Frequently Asked Questions:

  1. Innovative Business Model:
    • Embrace the reality of a genuine business! Our approach involves forming a group buy, where we collectively share the costs among members. Using these funds, we purchase sought-after courses from sale pages and make them accessible to individuals facing financial constraints. Despite potential reservations from the authors, our customers appreciate the affordability and accessibility we provide.
  2. The Legal Landscape: Yes and No:
    • The legality of our operations falls into a gray area. While we lack explicit approval from the course authors for resale, there’s a technicality at play. When procuring the course, the author didn’t specify any restrictions on resale. This legal nuance presents both an opportunity for us and a boon for those seeking budget-friendly access.
  3. Quality Assurance: Unveiling the Real Deal:
    • Delving into the heart of the matter – quality. Acquiring the course directly from the sale page ensures that all documents and materials are identical to those obtained through conventional means. However, our differentiator lies in going beyond personal study; we take an extra step by reselling. It’s important to note that we are not the official course providers, meaning certain premium services aren’t included in our package:
      • No coaching calls or scheduled sessions with the author.
      • No access to the author’s private Facebook group or web portal.
      • No entry to the author’s exclusive membership forum.
      • No direct email support from the author or their team.
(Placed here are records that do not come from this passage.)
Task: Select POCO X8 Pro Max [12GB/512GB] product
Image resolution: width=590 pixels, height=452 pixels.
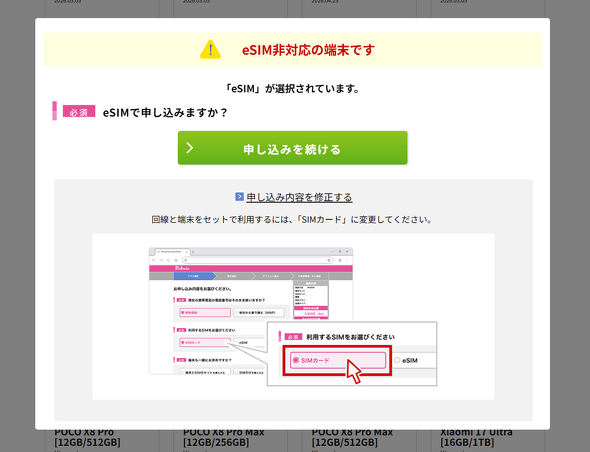Action: pyautogui.click(x=352, y=437)
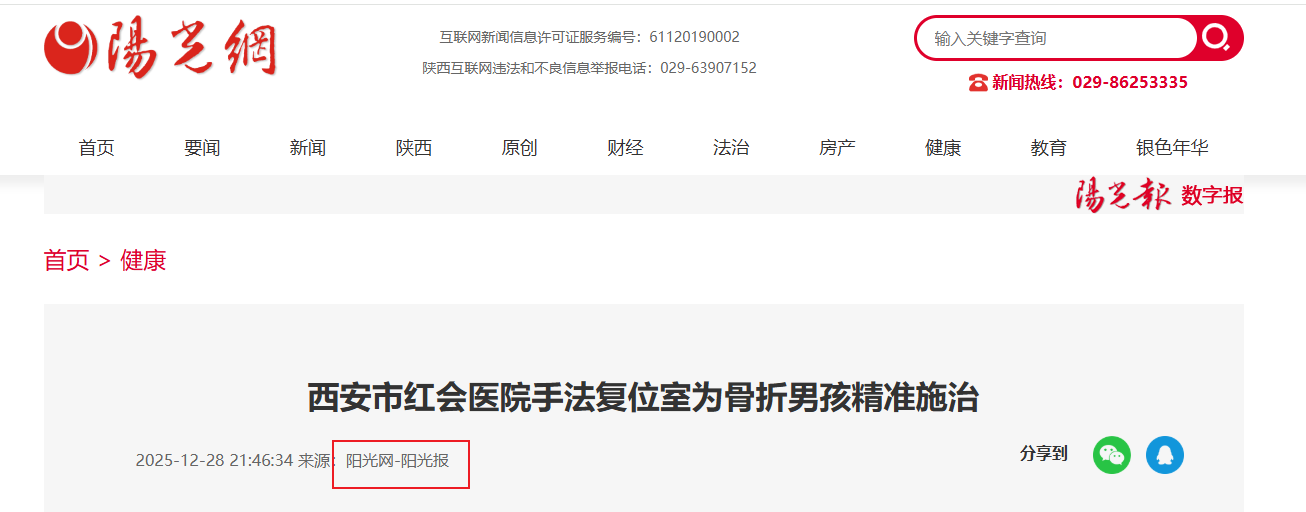The height and width of the screenshot is (512, 1306).
Task: Open the 阳光报 calligraphy logo
Action: (x=1122, y=195)
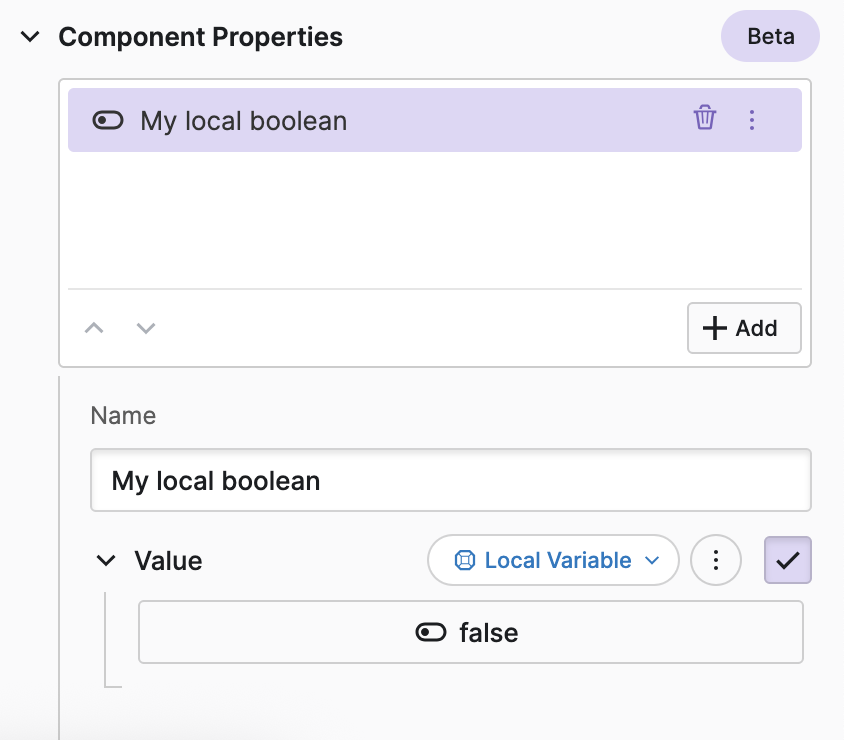Focus the Name text field
Image resolution: width=844 pixels, height=740 pixels.
[x=450, y=480]
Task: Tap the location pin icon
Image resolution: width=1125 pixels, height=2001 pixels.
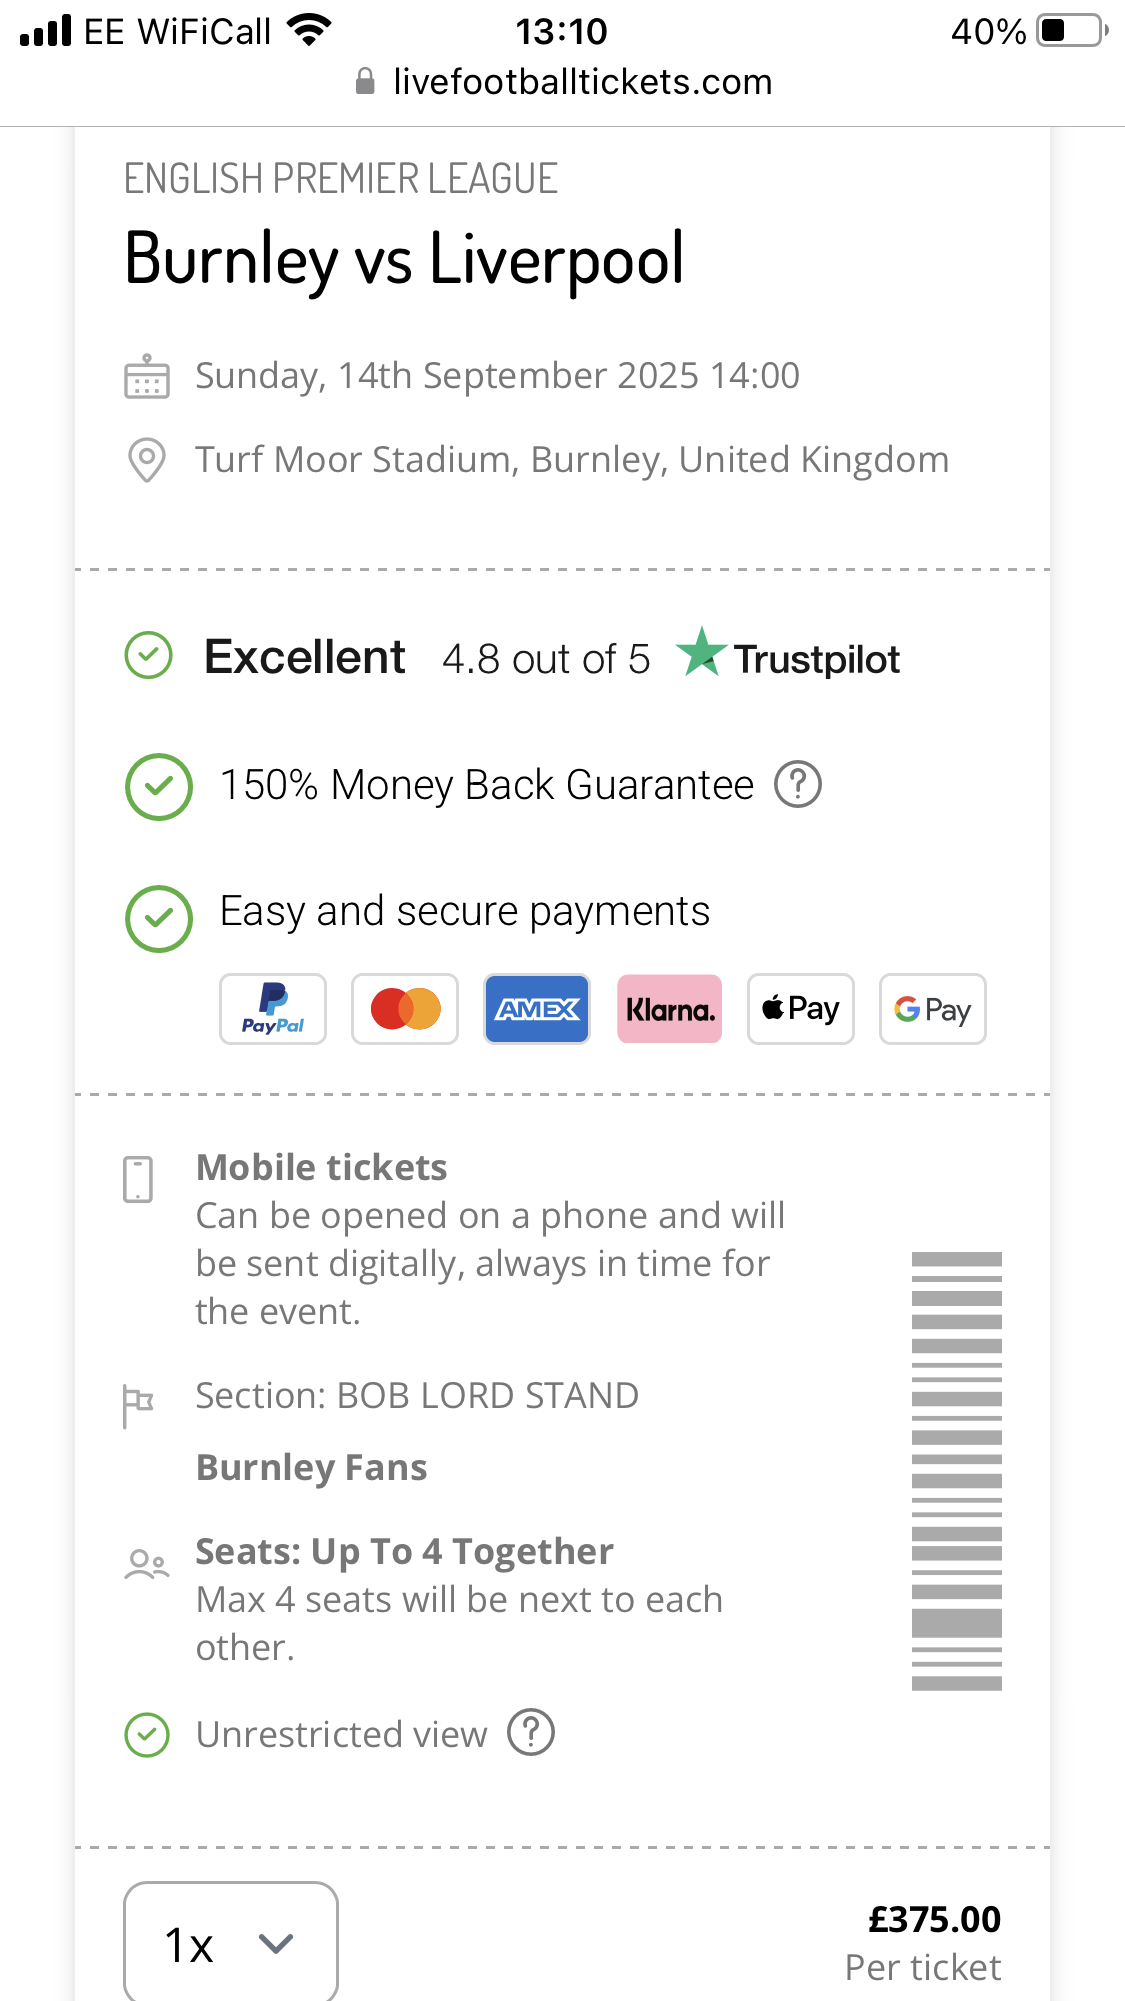Action: pos(147,460)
    We operate independently, aiming to bridge the affordability gap without the additional services offered by official course channels. Your understanding of our unique approach is greatly appreciated.

Refund is acceptable:

  • Firstly, item is not as explained
  • Secondly, Item do not work the way it should.
  • Thirdly, and most importantly, support extension can not be used.

Thank you for choosing us! We’re so happy that you feel comfortable enough with us to forward your business here.